I believe this is the location of the tunnel mouth passing under Route 1/9:
in 2009, before construction: https://goo.gl/maps/iG7boYyUET42" onclick="window.open(this.href);return false; (spin around and note the McDonald's and self storage)
In 2012, after construction: https://goo.gl/maps/fqquggah4tj" onclick="window.open(this.href);return false; (note that site above tunnel has been cleared)

Here we can see what I take to be the exact spot of the tunnel mouth as of 2016, with the electrical substation on the right and a clear shot to the NEC straight ahead:
https://goo.gl/maps/LPPYCzMqq9R2" onclick="window.open(this.href);return false;
  by STrRedWolf
 
Don31 wrote:DEIS published this morning....

http://www.hudsontunnelproject.com/deis.html" onclick="window.open(this.href);return false;
Interesting take-aways from the DEIS and the preferred alternative:
  • Two tunnels, but they'll have less capacity due to track layout at the A Interlock as it enters in from A Yard, as well as ventilation and safety requirements. To rehab the "North River" Hudson tunnels, they'll have to do one at a time.
  • Rehabbed North River tunnels will be of vastly different design.
  • Bye Bye A Yard!
  • Trains will be able to reach up to track 9.
  by Backshophoss
 
So where NJT has a bus storage lot,and what looks like a pair of abandoned "construction trailers" is the site
for "Gateway" tunnel mouth?
  by Nasadowsk
 
My 5-min-skim takeaway:

* They picked what has to be the dumbest, slowest, longest routing for the tunnel. It's gonna be slow as heck. Great for capacity... They even admit it'll take longer to build... (can you say 'workfare'?)

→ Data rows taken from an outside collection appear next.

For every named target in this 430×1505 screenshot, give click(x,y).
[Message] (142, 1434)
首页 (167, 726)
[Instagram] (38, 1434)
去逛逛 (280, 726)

* They need to expand the capacity of that turd of a 25hz system? Why not just convert north of Newark to 60Hz already? The existing equipment ain't getting newer... Nor are the excuses for retaining what's there now.

* No consideration of redoing the track layout at Penn? Oh well, the east side isn't THAT much of a bottleneck, right?

Fearless prediction: This takes a heck of a lot longer than the schedule, and doesn't give the capacity improvements everyone hopes for....

The idea's an A+, but the execution is a C...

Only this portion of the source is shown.